Week 10: Seeking to Understand
Do you ever have one of those “DOE!” moments. You know, the
ones that remind you of a cartoon character who hits his palm on his forehead
when he finally understands something that was completely simple yet had been completely
missed before. I had one of those this week.
Gridlock
I didn’t know this was an actual state of being but it makes
perfect sense. Gridlock is when you and your spouse cannot seem to get on the
same page about an issue. It is when the argument becomes perpetual and
irreconcilable. In an effort to put all my cards on the table, I will give you
an example from my own relationship.
My husband has always had the dream of starting his own
business. He doesn’t have a specific area of focus, he has just always had a
dream to be his own boss.

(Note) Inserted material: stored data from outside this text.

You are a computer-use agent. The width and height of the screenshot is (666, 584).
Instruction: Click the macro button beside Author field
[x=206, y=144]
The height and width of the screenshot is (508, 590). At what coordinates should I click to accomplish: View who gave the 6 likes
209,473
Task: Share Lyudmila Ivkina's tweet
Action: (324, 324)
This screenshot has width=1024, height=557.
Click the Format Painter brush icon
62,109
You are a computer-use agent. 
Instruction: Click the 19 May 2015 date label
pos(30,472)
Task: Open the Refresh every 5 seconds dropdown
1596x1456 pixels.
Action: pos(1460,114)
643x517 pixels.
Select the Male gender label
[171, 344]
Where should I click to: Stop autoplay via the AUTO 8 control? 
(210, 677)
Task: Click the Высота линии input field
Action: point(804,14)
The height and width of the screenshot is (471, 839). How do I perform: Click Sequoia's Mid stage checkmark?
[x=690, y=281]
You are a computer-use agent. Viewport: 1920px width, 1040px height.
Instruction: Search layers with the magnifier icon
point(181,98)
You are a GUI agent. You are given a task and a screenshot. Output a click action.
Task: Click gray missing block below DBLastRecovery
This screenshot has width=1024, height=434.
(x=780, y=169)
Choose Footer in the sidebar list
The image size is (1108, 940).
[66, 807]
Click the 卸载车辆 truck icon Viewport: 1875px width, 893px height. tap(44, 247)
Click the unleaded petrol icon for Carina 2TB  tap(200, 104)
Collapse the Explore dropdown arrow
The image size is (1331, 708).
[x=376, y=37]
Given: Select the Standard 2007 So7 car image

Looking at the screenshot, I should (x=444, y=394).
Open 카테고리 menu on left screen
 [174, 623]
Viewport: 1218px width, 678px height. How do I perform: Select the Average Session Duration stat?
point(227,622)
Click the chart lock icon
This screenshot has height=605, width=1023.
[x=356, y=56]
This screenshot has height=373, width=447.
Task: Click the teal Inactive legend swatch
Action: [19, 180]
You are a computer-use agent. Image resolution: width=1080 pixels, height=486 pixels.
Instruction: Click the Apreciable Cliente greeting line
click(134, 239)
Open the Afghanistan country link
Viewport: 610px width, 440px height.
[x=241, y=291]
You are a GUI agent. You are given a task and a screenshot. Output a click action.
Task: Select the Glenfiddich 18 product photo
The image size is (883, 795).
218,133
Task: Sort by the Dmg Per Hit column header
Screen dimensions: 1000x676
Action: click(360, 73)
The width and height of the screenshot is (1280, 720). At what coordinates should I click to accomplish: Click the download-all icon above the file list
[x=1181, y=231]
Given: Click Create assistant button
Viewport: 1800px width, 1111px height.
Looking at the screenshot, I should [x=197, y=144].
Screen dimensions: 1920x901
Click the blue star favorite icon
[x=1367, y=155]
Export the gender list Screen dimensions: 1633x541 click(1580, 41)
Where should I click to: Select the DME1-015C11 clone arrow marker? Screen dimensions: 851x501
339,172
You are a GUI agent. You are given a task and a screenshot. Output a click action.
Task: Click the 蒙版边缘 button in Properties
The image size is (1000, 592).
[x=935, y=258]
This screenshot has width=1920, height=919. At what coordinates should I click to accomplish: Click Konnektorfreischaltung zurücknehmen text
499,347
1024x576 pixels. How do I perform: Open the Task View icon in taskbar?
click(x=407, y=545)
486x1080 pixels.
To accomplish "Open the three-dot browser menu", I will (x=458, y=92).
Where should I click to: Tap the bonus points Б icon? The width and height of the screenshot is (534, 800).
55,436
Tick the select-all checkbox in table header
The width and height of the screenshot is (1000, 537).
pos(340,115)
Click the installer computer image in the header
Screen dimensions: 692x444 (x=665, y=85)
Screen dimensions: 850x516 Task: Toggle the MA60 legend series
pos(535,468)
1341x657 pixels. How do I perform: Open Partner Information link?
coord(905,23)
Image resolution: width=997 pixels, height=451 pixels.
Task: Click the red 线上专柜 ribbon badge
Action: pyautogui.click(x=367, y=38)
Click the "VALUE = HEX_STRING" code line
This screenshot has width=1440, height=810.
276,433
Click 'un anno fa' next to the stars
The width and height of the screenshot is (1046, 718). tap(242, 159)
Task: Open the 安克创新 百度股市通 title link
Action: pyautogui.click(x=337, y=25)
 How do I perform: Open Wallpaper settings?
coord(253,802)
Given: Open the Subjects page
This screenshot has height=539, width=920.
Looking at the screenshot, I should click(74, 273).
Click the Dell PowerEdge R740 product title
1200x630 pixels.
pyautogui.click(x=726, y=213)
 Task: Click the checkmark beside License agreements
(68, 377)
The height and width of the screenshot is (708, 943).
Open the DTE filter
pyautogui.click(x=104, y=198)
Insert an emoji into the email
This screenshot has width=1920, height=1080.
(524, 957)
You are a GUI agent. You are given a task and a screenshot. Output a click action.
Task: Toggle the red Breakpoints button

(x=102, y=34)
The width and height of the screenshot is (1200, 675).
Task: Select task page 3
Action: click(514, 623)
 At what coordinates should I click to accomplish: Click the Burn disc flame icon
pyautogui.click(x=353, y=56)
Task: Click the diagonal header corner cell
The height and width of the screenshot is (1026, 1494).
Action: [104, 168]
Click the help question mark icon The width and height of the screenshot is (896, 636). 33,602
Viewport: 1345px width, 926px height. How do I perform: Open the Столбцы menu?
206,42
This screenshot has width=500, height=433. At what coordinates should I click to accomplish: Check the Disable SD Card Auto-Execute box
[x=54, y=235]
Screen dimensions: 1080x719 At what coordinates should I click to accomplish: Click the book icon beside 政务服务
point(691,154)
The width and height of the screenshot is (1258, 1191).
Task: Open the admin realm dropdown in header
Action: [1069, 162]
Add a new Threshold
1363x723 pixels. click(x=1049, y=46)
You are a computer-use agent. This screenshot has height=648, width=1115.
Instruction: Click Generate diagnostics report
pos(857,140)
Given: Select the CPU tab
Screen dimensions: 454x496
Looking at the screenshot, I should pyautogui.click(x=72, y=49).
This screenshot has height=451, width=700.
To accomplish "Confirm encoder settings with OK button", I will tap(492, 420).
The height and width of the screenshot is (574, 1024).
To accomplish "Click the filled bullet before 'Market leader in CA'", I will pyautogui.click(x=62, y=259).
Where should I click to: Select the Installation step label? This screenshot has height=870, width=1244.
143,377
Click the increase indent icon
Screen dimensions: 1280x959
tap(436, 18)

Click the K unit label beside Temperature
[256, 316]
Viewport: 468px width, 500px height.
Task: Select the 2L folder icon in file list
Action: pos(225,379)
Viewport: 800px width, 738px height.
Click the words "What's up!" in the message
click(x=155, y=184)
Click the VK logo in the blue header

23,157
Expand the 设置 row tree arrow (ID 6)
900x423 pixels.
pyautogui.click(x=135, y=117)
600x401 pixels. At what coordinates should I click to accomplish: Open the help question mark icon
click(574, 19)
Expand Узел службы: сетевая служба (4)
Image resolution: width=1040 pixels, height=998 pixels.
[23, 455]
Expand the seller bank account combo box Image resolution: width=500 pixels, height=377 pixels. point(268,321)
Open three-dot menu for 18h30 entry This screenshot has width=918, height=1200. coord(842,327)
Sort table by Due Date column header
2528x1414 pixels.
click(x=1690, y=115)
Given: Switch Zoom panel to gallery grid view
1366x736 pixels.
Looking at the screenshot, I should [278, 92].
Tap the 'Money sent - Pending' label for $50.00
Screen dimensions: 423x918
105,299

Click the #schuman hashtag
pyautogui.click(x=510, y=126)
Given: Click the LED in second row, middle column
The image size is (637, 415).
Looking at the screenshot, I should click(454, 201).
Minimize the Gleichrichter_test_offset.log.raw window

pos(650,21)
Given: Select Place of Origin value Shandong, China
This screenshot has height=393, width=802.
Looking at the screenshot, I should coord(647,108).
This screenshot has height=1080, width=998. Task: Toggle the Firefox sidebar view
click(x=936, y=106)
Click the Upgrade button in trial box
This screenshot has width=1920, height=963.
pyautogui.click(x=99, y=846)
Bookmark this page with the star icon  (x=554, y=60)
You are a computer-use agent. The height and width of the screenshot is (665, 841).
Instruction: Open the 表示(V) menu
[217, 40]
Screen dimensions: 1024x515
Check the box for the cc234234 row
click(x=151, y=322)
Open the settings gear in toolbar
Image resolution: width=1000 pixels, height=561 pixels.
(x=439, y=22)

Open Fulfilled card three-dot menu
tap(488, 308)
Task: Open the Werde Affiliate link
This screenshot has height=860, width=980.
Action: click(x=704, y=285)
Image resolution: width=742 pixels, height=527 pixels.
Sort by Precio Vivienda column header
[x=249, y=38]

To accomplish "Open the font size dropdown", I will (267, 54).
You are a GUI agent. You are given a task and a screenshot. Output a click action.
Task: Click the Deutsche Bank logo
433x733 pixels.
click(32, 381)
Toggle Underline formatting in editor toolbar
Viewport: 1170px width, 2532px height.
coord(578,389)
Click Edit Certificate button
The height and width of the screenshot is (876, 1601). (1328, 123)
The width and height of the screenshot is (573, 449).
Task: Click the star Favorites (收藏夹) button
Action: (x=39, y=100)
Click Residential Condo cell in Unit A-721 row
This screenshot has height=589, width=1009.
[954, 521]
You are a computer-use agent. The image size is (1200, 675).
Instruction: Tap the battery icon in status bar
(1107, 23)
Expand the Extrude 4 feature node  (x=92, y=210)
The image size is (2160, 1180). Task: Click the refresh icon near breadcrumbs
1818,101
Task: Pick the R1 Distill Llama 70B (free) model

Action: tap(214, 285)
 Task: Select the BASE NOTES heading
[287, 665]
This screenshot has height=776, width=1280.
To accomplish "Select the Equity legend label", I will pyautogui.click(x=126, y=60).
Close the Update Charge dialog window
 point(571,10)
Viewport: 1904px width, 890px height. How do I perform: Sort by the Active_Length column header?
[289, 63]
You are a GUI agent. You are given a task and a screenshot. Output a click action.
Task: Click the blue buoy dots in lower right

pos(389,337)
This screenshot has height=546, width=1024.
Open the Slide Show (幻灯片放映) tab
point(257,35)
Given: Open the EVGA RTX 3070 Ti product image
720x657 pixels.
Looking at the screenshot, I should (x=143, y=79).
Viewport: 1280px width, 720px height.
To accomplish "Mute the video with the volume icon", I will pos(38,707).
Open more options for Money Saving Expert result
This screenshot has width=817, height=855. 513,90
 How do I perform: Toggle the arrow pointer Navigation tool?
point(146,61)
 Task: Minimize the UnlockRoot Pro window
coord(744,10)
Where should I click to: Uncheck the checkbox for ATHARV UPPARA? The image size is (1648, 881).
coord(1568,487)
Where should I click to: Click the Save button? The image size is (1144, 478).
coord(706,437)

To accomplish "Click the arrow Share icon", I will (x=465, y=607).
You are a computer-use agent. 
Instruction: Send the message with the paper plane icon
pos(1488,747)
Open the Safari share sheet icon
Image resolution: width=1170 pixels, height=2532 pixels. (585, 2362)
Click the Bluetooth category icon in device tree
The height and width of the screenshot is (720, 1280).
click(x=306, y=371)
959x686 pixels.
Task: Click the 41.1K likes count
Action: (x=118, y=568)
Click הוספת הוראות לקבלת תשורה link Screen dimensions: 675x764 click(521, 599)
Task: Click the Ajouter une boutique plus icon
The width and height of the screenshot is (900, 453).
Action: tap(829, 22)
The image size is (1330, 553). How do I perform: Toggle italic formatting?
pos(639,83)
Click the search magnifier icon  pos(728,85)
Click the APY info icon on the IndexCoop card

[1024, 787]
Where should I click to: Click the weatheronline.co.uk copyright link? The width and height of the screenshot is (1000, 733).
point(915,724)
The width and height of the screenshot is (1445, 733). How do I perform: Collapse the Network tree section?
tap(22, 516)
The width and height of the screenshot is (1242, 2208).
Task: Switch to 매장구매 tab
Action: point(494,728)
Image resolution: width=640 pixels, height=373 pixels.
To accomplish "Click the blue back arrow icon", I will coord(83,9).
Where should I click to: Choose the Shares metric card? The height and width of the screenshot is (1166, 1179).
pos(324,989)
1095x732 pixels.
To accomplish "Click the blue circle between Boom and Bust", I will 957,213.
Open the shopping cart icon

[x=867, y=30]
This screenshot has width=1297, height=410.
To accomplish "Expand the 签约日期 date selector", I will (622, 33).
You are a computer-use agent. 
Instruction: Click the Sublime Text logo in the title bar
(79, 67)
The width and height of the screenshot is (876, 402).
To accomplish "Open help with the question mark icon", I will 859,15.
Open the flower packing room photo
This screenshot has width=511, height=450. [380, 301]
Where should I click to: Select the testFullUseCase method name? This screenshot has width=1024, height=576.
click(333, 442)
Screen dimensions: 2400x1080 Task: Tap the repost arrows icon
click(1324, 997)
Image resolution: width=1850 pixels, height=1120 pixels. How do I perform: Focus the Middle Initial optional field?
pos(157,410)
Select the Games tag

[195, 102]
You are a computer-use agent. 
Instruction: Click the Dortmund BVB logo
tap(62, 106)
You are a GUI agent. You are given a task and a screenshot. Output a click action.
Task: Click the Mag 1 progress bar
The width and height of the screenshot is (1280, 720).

I, on the other hand, am a penny pincher. I don’t
like to spend or take risks and would be happy if every extra dollar we had
went into some kind of money building account. My husband will often comment on
ideas that he has of ways to branch out and make our millions. My retort is
pretty often, “NO! Its to big of a risk” or “You don’t know what you are
talking about, that’s silly!”.
I am completely missing his dream. But worse than that, I am
dismissing his thoughts and interests. My “DOE” moment came as I read Gottman’s
Principle 6 on Overcoming Gridlock. He says,
“Remember that
you don’t have to solve the problem to get past gridlock. Neither of you has to
“give in” or “love.” The goal is to be able to acknowledge and discuss the
issue without hurting each other”
I have been a dream killer.
Now don’t worry, I am not beating myself up here, but I am
looking at a huge area of growth. That is life, that is marriage, right? I feel
like I have a pretty solid marriage, but as I really look at behavior patterns
this semester, I can see that it can be so much better!
So, although his dream is not my dream, I still need to have
a healthy respect for his dream. It is a big part of one quality that I adore
about him: his imagination.
My commitment to improve:
·
calm down and do not jump to defense when a
desire is presented that brings up insecurities.
·
respect the dream. Look for it and validate it.
Do not dismiss it.
·
make sure he feels that our marriage is a safe
place to talk about his dreams.
·
BE A DREAM BUILDER!
It’s the small tiny shifts in behavior that over time will
make the biggest difference. This shift has the potential to move mountains!